I suspect that some folks are at least vaguely familiar with the Broken Window Fallacy, but nonetheless think that saving the auto industry was still good economics because it prevented (they claim) some death spiral of unemployment, or at least prevented particular regions from being hard hit even if overall there are no net negative effects of the bankruptcy.

But what if instead of GM and Chrysler struggling, that the many businesses incorporated under Koch Industries were in the same situation? Suppose that the Koch Brothers had managed those firms into stagnation – making pension promises to their tens of thousands of workers that they could not keep, producing consumer products that consumers were less than enamored with, and also that an “unpredictable and unfortunate decrease in demand” imposed a shock on them that they never could have planned for … would you support the bailout of Koch Industries?

Would you?

After all, Koch Industries constitutes a larger share of the US economy than the US auto companies. They surely employ more people, they surely contribute more to the local communities that they operate in, and they surely have as many (if not more) interconnected businesses both above and below them in the supply chain that would suffer dearly if Koch Industries had systemic problems.

Would you support bailing ’em out in times of need? Remember that the executives of Koch Industries are running a private business, but imagine that they were publicly traded (like, say, Exxon for whom this post equally applies). The conventional wisdom is that if you let Koch fail, it will devastate the US economy, put unnecessary pain and suffering in the laps of hundreds of thousands of workers and hundreds of communities – we would plunge into the Great Depression all over again.

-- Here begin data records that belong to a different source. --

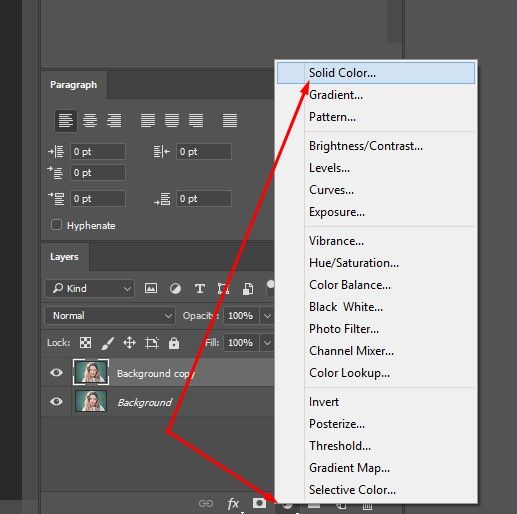The height and width of the screenshot is (514, 517).
Task: Apply right align text paragraph icon
Action: (114, 121)
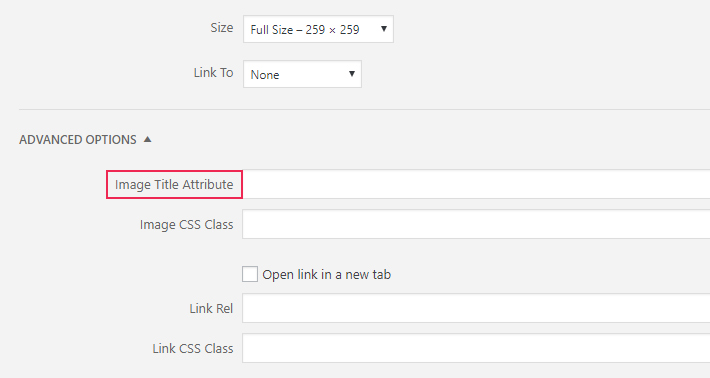Enable the Open link in a new tab checkbox

coord(250,274)
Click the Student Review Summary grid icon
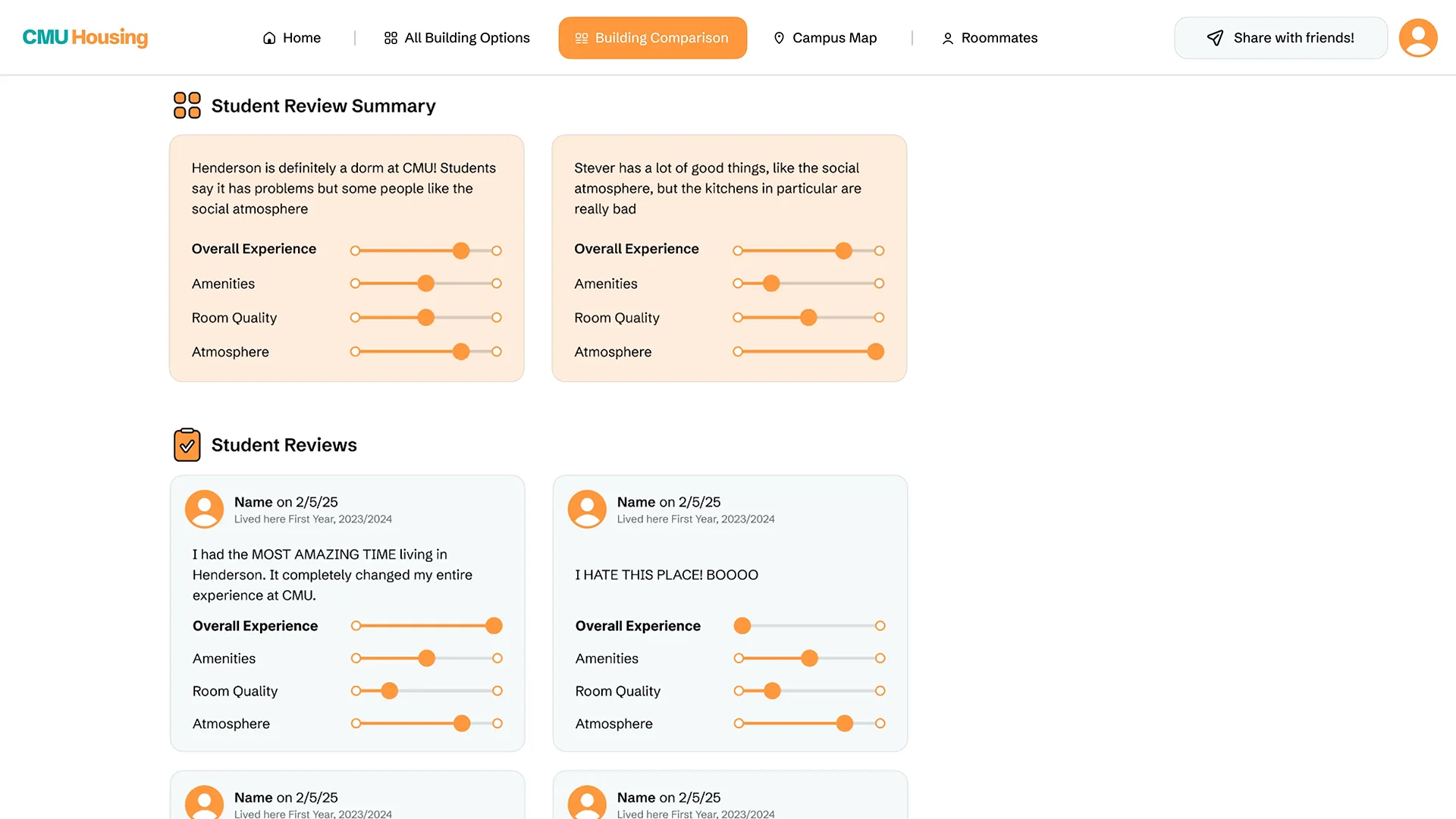This screenshot has height=819, width=1456. click(x=187, y=105)
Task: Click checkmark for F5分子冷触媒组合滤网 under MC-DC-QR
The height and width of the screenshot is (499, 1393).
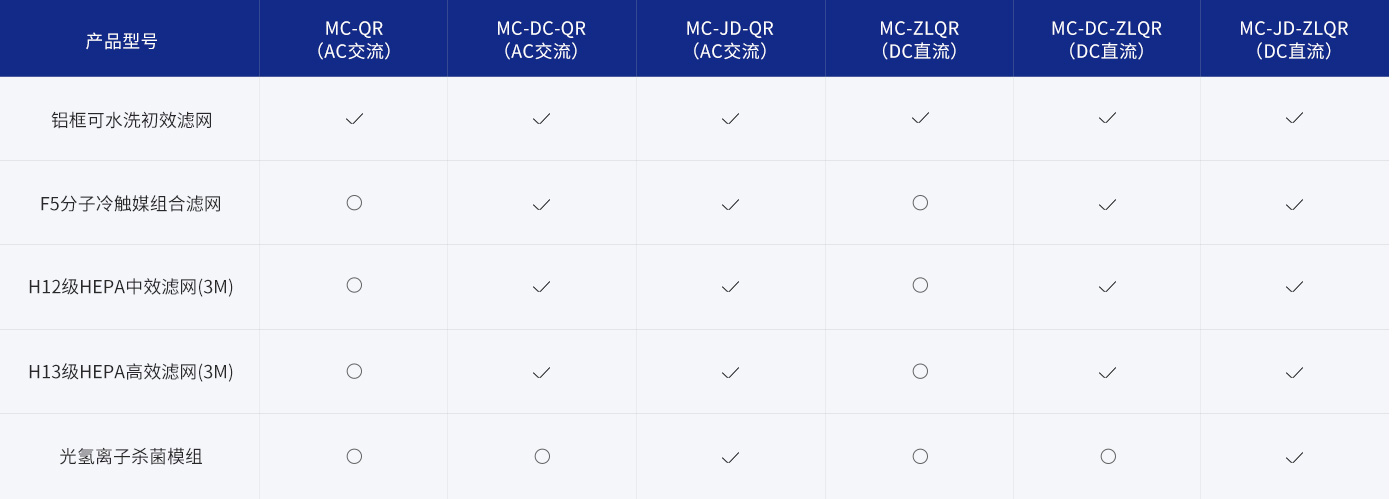Action: 541,204
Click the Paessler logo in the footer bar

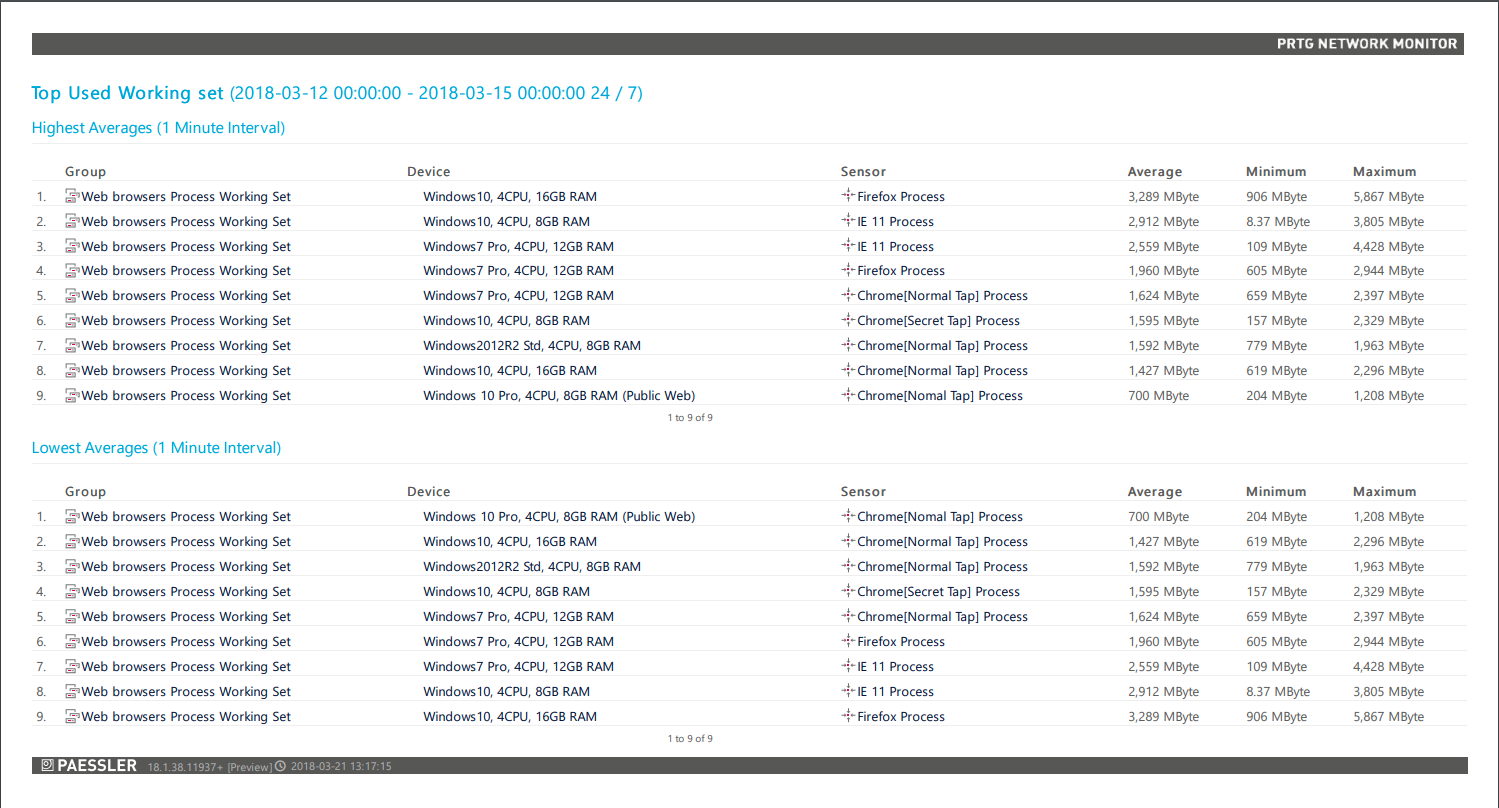coord(88,765)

Except it’s the Koch brothers we are talking about.

Now this is not meant to suggest that if the Kochs were failing that I’d support bailing them out, quite the contrary (and I am SURE the Kochs would concur with me). But this is intended to have you ask on what grounds your support for the auto bailouts really exists? If it is on purely economic grounds, heck even if it is on some moral ground, is it plausible that you can support the auto bailouts and not the bailout of the Kochs or any other “evil right-wing” corporation that may be out there? I don’t think so.

So yet again we have here a case of “policy is not about policy.” We like the American car industry. So we come up with an ex-post justification for bailing it out. That justification itself is fallacious, as we have pointed out in nearly a dozen prior posts here, but not only is it fallacious, it is completely inconsistent – which of course is not surprising. And no, just saying, “sure I’d bail out the Kochs” really isn’t enough to convince me that you would – words are costless. I’d like to see someone with influence make a speech pronouncing that loan guarantees and other support would be available to ALL COMERS should the crisis arise in the future. Don’t hold your breath.

3 Responses to “Bail Out Koch Industries”

  1. Speedmaster says:

    GREAT point and post!

  2. Harry says:

    If keeping the wolf from the door by throwing it a caribou steak postpones the wolf problem, then I guess GM was bailed out. Of course, a lot of creditors did not make it safely into the cabin, and winter has not yet arrived.

  3. blah says:

    they get bailouts. they get subsidies. they get billions of dollars in govt contracts. the whole libertarian nonsense is just a scam to convince idiots to cut their taxes, raise them on poor people and funnel wealth to the wealthy.